▶ TASK BRIEF: Reproduce every one of the following records word for word, line by line, with nothing added or left out.

-- Begin RAW RECORDS --

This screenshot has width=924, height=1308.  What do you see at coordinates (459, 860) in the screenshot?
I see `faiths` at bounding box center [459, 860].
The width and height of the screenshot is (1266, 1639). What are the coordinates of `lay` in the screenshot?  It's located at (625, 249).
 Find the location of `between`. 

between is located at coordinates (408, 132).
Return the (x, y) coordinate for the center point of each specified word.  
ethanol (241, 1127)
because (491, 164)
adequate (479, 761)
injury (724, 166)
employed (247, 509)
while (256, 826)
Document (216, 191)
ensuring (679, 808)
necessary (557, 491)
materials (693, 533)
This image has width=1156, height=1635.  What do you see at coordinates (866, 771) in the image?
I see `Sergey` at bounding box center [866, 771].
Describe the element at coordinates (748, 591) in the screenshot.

-- End RAW RECORDS --

▶ RIGHT ANSWER:
This screenshot has width=924, height=1308.  What do you see at coordinates (459, 860) in the screenshot?
I see `faiths` at bounding box center [459, 860].
The width and height of the screenshot is (1266, 1639). What are the coordinates of `lay` in the screenshot?  It's located at (625, 249).
 Find the location of `between`. 

between is located at coordinates (408, 132).
Return the (x, y) coordinate for the center point of each specified word.  
ethanol (241, 1127)
because (491, 164)
adequate (479, 761)
injury (724, 166)
employed (247, 509)
while (256, 826)
Document (216, 191)
ensuring (679, 808)
necessary (557, 491)
materials (693, 533)
This image has width=1156, height=1635.  What do you see at coordinates (866, 771) in the image?
I see `Sergey` at bounding box center [866, 771].
Describe the element at coordinates (748, 591) in the screenshot.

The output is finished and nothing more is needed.